21. In the present case, the Tribunal has come to a conclusion that there is no transfer of shares and has primarily relied upon the case of the Rasiklal Maneklal (supra). First and foremost, the said case does not deal with the issue as to whether amalgamation of company leads to transfer of shares. In the said case, the assessee which was an HUF derived income from interest on security. The assessee purchased shares of Shorrock SPG and MSG.Co Ltd. and later the share was split into 10 shares of Rs. 100/- each and from time to time a total of 80 shares of face value of Rs. 100/- each was issued to the assessee by way of bonus shares. As a consequence, the assessee owned 90 shares in the Shorrock Co. on the face value of Rs. 100/-. It was decided to amalgamate the Shorrock Co. with the New Shorrock Co. and upon petitions filed under Section 391 – 394 of the Companies Act, the Gujarat High Court approved the scheme of amalgamation. Under the scheme of amalgamation, the undertaking and all the property rights and powers as well as all liabilities and duties of Shorrock Co. were to stand transferred and vest in the New Shorrock Co. Under the scheme of amalgamation, the New Shorrock Co., as the transferee company was directed to allot to the members of Shorrock Co. the transferor company one share in transferee company for every two shares of transferor company held by them. During assessment proceedings, although ITO was apprised of the scheme of amalgamation and the acquisition of 45 shares of New Shorrock Co. but he omitted to consider applicability of section 12B of the Income Tax Act, 1922 (the relevant provision under the said Act dealing with capital gains). The question arose whether in the facts and circumstances of the case the amount representing the capital gain resulting from transaction of acquiring 45 shares of New Shorrock Co. in place of 90 shares held in Shorrock Co. could be assessed in the hands of the assessee as capital gain since it has been accrued by exchange or relinquishment as provided for under Section 12B of the Income Tax Act, 1922. The Supreme Court considered the relevant provision as reproduced in the said judgment and observed as under:
“4. During the assessment proceedings for the assessment year 1961-62, the previous year being the financial year ending 31-3-1961, the Income Tax Officer, although apprised of the fact of the scheme of amalgamation and of the acquisition by the assessee of 45 shares of the New Shorrock Co. omitted to consider the applicability of Section 12-B of the Indian Income Tax Act, 1922. On 21-1-1964 the Commissioner of Income Tax issued a notice under Section 33-B of the Act to the assessee stating that the receipt of 45 shares of the New Shorrock Co. “in exchange” of his original holding of 90 shares in the Shorrock Co. in December 1960 had resulted in an assessable profit, and this aspect had been overlooked by the Income Tax Officer when making the regular assessment, and, therefore, he proposed a revision of the assessment. After hearing the assessee, the Commissioner of Income Tax passed an order dated 29-1-1964 directing the Income Tax Officer to revise the assessment and to include an amount of Rs 49,350 representing the capital gain resulting from the transaction of the acquisition of 45 shares of New Shorrock Co. in place of the 90 shares held in Shorrock Co. On appeal by the assessee before the Income Tax Appellate Tribunal, the Appellate Tribunal held that the transaction represented neither an exchange nor a relinquishment and, therefore, Section 12-B of the Act was not attracted.
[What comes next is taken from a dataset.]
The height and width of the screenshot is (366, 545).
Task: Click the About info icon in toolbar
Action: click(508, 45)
6. Before the High Court the Revenue did not contend that the transaction constituted a sale or a transfer, and the parties confined themselves to the point whether the transaction represented an exchange or a relinquishment for the purposes of Section 12-B. The High Court took the view that no exchange can be said to have taken place on the allotment of the 45 shares of the New Shorrock Co. under the scheme of amalgamation. Nor, in the opinion of the High Court, did it constitute a relinquishment. In the result, the High Court answered both questions in favour of the assessee and against the Revenue.
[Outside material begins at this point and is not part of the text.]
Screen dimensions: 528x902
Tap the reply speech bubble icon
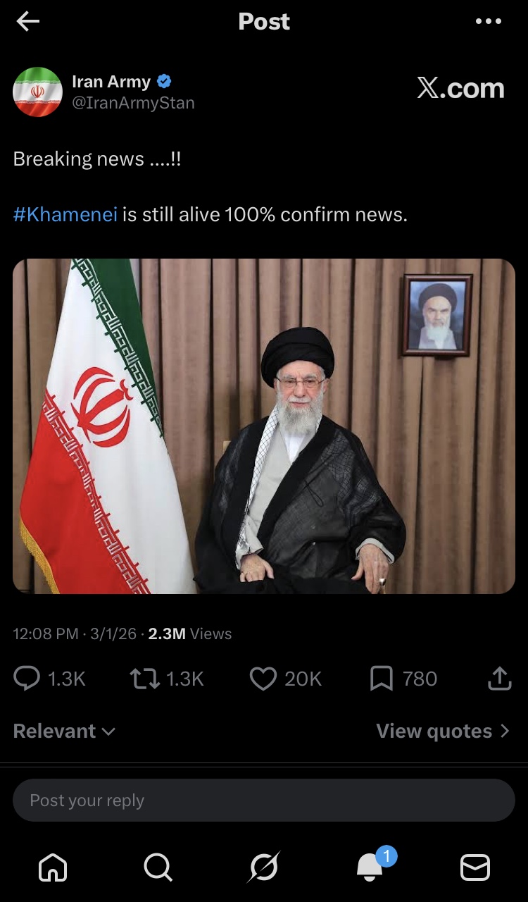tap(27, 678)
7. The relevant portion of Section 12-B of the Act provides: “12-B. (1) Capital gains.— The tax shall be payable by an assessee under the head ‘capital gains’ in respect of any profits or gains arising from the sale, exchange, relinquishment or transfer of a capital asset effected after the 31st day of March, 1956, and such profits and gains shall be deemed to be income of the previous year in which the sale, exchange, relinquishment or transfer took place.”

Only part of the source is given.